David Sable has been practicing for his big audition since May. His shirt and tie are all picked out.

At exactly 9:04 a.m. Saturday the Prospect Heights seventh-grader should be lifting the baritone up to his face, to audition for the Illinois Music Education Association all-district junior band.

But a teacher is required to be with Sable at his audition, and with the strike in Prospect Heights Elementary District 23, that teacher cannot be there. Therefore, Sable and several other band students cannot try out.

“It's been devastating,” said Wendy Sable of the strike that has kept her son and the other 1,500 students out of school since Sept. 15. The strike is affecting not only learning but extracurricular activities as well. “I'm heartbroken.”

Only the best music students are invited to audition for the IMEA district band, which rehearses and puts on a concert later in the year. Orchestra and choir students will audition later in the fall, by which time the strike may be settled.

“I am taking him to that audition,” Wendy Sable said. “If they turn him away, then they turn him away. I told him to hold his head up high and that no matter what happens, he is a good musician.

“None of this is the kids' fault. The ones who are getting hurt the most are the ones with zero voice in all of this.”

As the District 23 teacher strike heads into a seventh day Friday, parents are starting to lose faith that children will be back in class soon.

On Thursday, teachers voted to reject what the school board called its “best and final” offer, even though they agreed to meet with the union leadership again Thursday night.

Kalee Genis's family moved to Prospect Heights from St. Charles in June.
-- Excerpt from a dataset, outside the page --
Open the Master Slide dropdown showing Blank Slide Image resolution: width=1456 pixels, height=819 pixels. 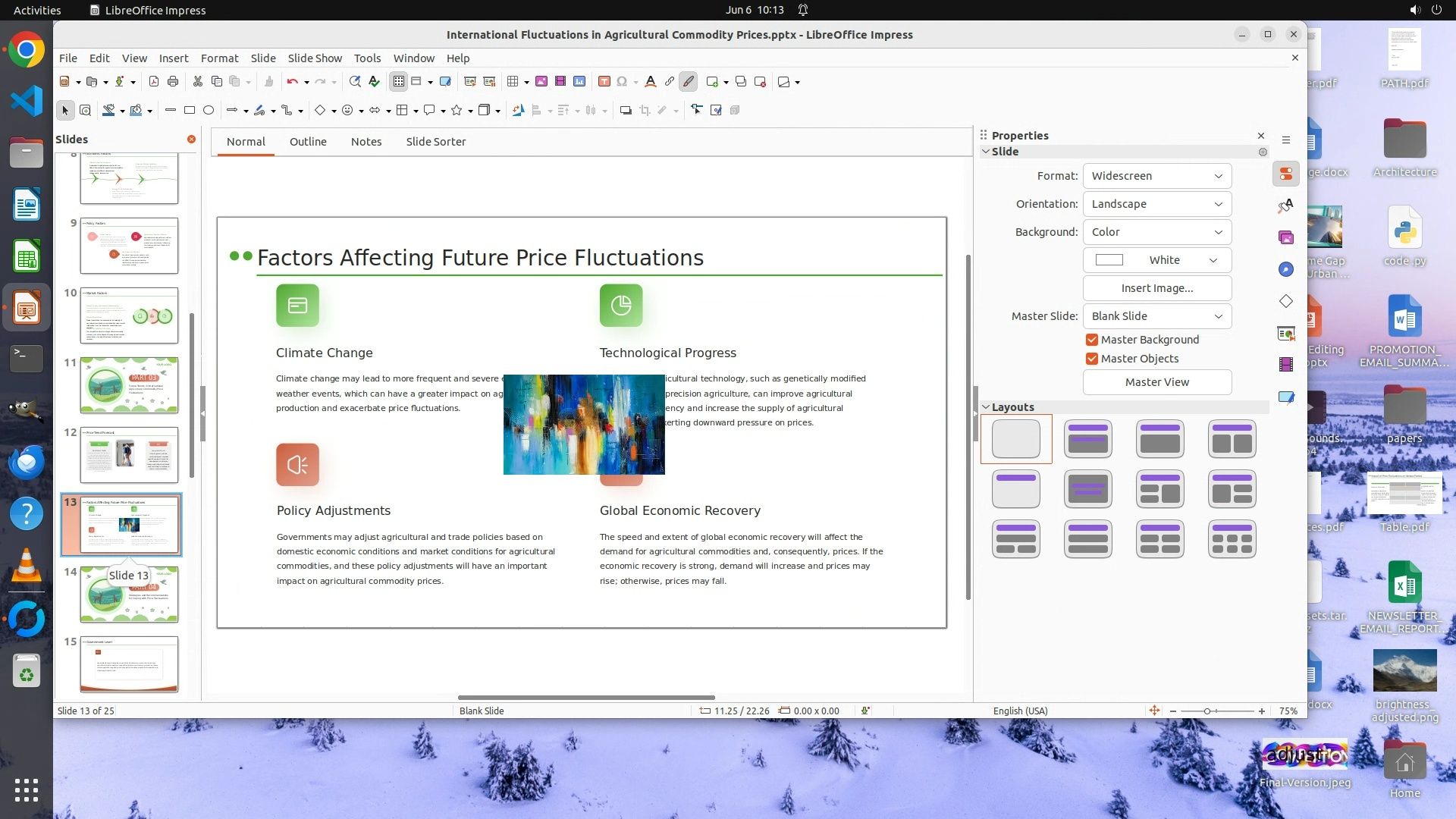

Her son, Caidn, was just starting to make new friends in third grade when the strike began.

Genis, who also has a newborn daughter at home, said the excitement Caidn felt about having a couple of days off from school has worn off.

“Every night we have gone to bed thinking, 'There might be school in the morning,' and every morning my son comes into my room and asks,” she said. “Every day I have to explain to them that his teachers aren't mad at him, that the strike isn't his fault, that he doesn't have to bring his own money to school for the teachers.”
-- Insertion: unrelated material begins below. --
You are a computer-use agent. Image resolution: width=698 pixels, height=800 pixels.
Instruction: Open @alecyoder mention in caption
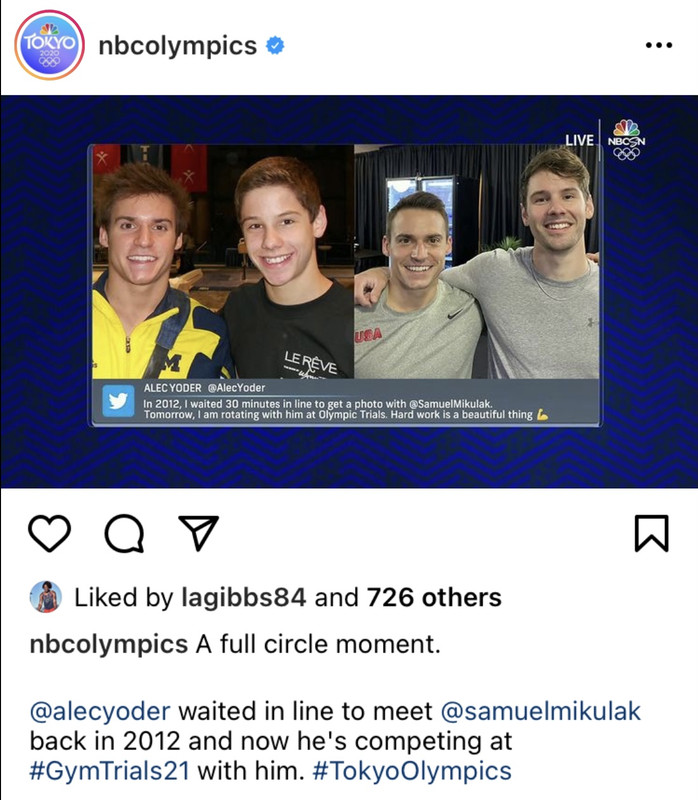(x=100, y=712)
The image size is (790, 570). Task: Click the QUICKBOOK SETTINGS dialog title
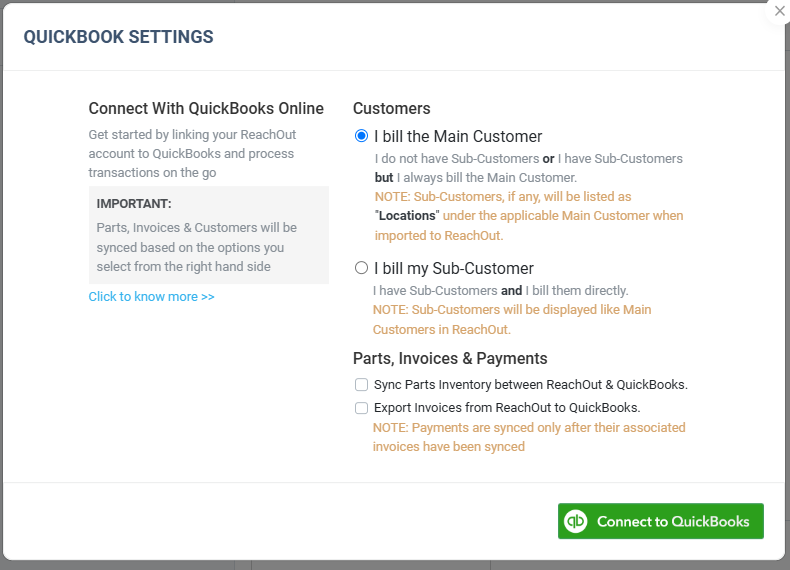(x=118, y=37)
Genis has started teaching Caidn herself. They have kept up with his reading log and on Monday they bought workbooks he can do at home.

Now she's worried her son will have first-day-of-school stress all over again when the strike ends — and she may not put him through it.
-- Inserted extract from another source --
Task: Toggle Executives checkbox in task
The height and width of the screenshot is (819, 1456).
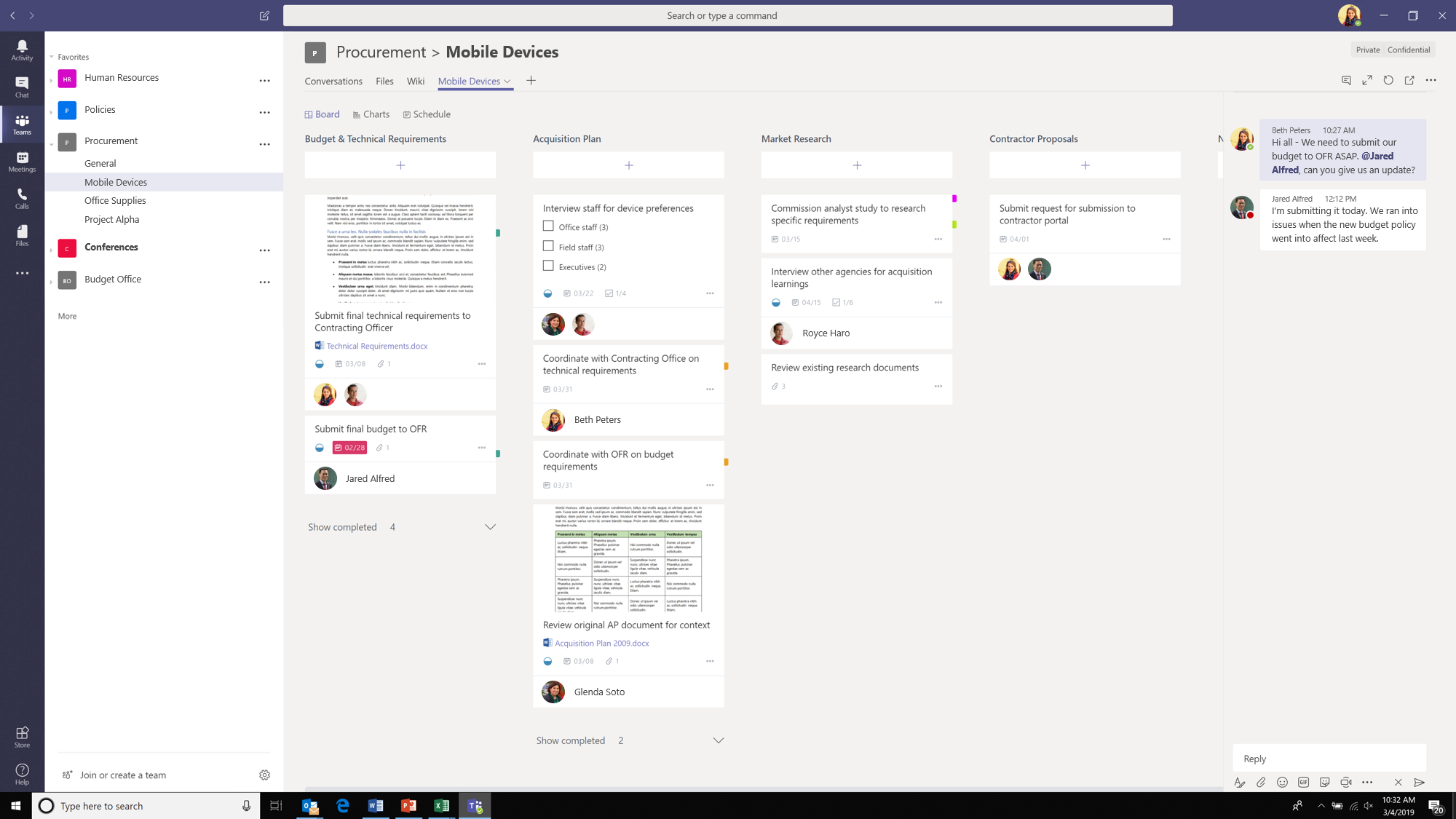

She talked to a friend who home-schools her three boys, who has connected her with the home-school program.

“If he even slightly enjoys it, we will no longer be in District 23,” Genis said. “My son deserves stability and an education. And six days out of school is absolutely unacceptable.”

Another parent, Kathleen Muglia, echoes those sentiments. She is meeting with a home schooling instructor Saturday and plans to enroll her twin seventh-graders until the strike is over — and possibly after.

“This (does) such harm to the learning environment. I don't know if this can be repaired,” said Muglia, who lives in Arlington Heights.

Muglia said she thinks a lot of parents are afraid to speak up because they may be labeled as being against the teachers.

“We love our district, we love our teachers. We want to support them and give them as much money as we possibly can,” she said. “But I don't think that means they should be allowed money that is just not there. I believe the board when they are saying this is as much money as we can afford to give.”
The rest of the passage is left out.